Let me just say that the thrashings of fear and I-Don’t-Wanna’s didn’t start until a few days ago. I was very gung ho about this whole thing a few weeks ago, and I looked forward to being able to start a new novel with a clean slate. I think my mistake was deciding to finish my OTHER novel before November. Suddenly the last week of October became crunch time, and with just a few scenes left to write, I realize that I’m not going to be able to pull this off before November. That, in and of itself, is not a big deal, but it’s very much a mental block for me. I get a little stressed out (read: a lot stressed out) when I feel like I have too many unfinished projects in the works, and I’m not sure I can start a new one with this one so close to being finished.
I suppose I shouldn’t guilt trip myself, because I have written two books, and while they’re both just drafts, they’re still lengthy, legible texts, and that is something. But as a big proponent of outlines, I can’t help but wonder what the freedom of NaNoWriMo would be like. Would it paralyze me or jolt my creativity that is sometimes stifled by my list-making, OCD self?
I’m not sure.
And that’s why I’m kind of curious about this whole NaNoWriMo thing.
I did see a section for NaNoWriMo Rebels, which might be my kind of thing, because I keep seeing myself participating in the month like this:
1) Counting blog posts.
2) Counting scenes for my second draft.
3) Counting any new scenes for new novels.
And I’m fairly certain only 3 is legitimate as far as word counting for this month goes.

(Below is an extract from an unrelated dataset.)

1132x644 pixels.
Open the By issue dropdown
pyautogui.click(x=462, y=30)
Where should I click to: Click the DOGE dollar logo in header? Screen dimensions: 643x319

So basically, here is my game plan. I signed up. I can’t resist. But I am not going to beat myself up if I don’t reach 50,000 words of new material, because frankly, I just finished 130,000 words of material, and I’m a bit tired. But I am going to use this month as brainstorming time for new novels, as I edit my old one. I have several ideas that I have yet to try out in practice, and this month of reckless writing abandon seems like the perfect environment to figure it all out in.
What does NaNoWriMo look like for you guys? Misery loves company!